Liberty thinks you need discovery because they think it is both inevitable and correct that all your data should live in silos, beyond your control, and ideally where you can’t see it.
For Ben, it's the perceived fact that, in the Liberty architecture, the user is unable to exercise control over their various pieces of identity that makes silos, rather than whether or not the identity data can be shared amongst providers in a secure & privacy-respecting manner.
Ben points to Liberty's mechanisms for discovery as proof of his conjecture. If the user is in control of their identity, why would there be a need for automated discovery, just ask the user. So, as Liberty supports discovery mechanisms that do not rely on active user intervention, the user must be unable to exercise any meaningful level of control. QED.

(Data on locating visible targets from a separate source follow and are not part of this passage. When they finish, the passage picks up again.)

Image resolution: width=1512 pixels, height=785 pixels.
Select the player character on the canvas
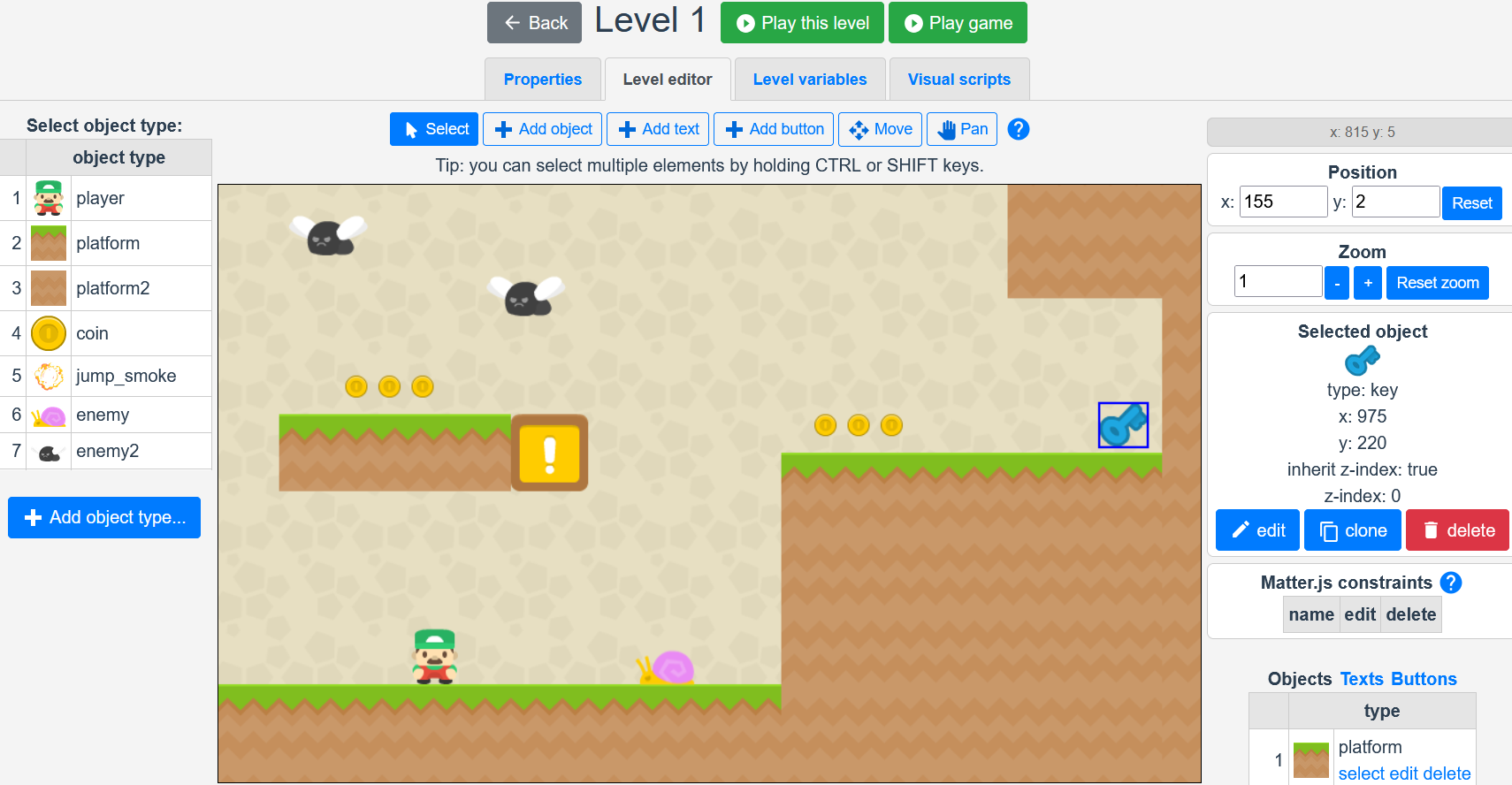(434, 657)
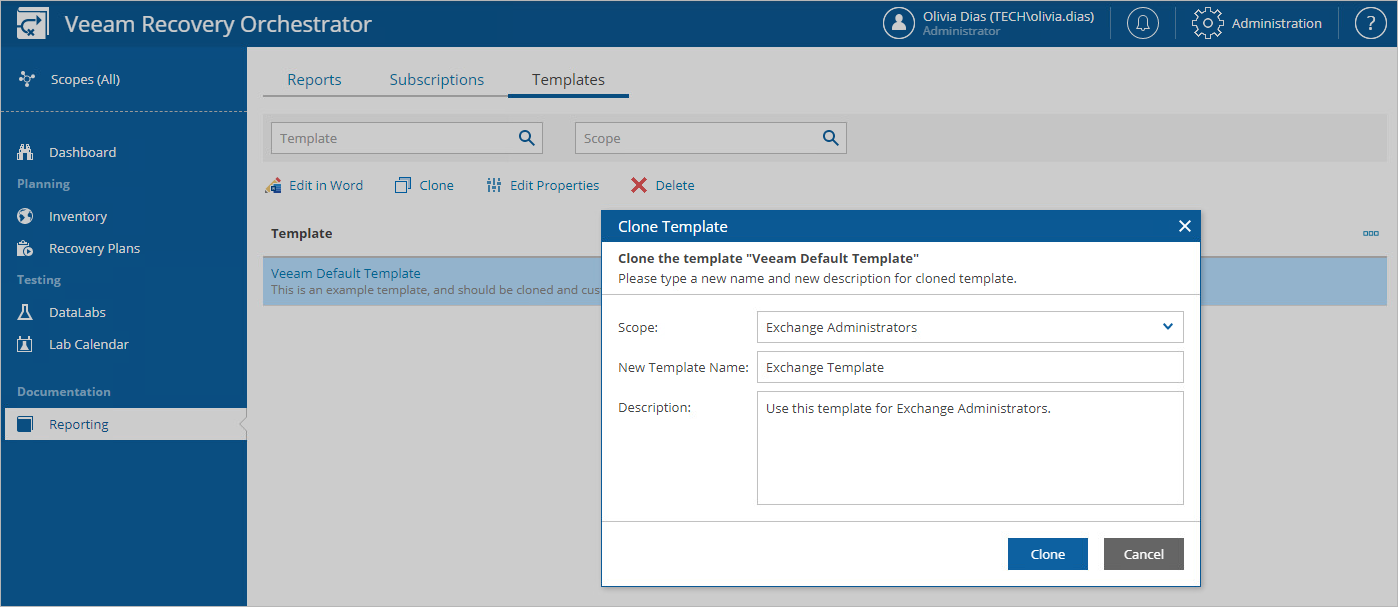Open the Dashboard from the sidebar
Viewport: 1398px width, 607px height.
[81, 151]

Here's my take, Liberty DOES love silos, because without silos (e.g. identity attributes living in distributed and disconnected stores) there is no value for an architecture (ours or any others) that aims to tear down such silos.
Liberty's ID-WSF is built on the following assumptions
1) Users keep their identity where they want to.
2) The 'where' can be 3rd party identity providers as well as local storage (e.g. devices).
3) It's highly unlikely that all aspects of identity will be maintained at the same provider, i.e. there will be multiple 'wheres'.
4) Most users don't want to be responsible for facilitating identity sharing by themselves providing the 'where'.
5) Experts will misinterpret 1-4 to suit whatever is their current competitive positioning.
#1-4 motivate a discovery mechanism for identity attributes. #5 is tiresome.
Ben's post title makes me think of that classic grade school tease.
Liberty & silos, sitting in a tree
Liberty & silos, 'd' 'e' 's' 't' 'r' 'o' 'y' 'i' 'n' 'g'
First comes SSO
Then comes services
Then comes silos feeling nervous
Update: A blogger with less refined ethics than I would link to this.
I'm proud of myself for keeping to the high ground.
Update 2: Pat uses assonance to good effect.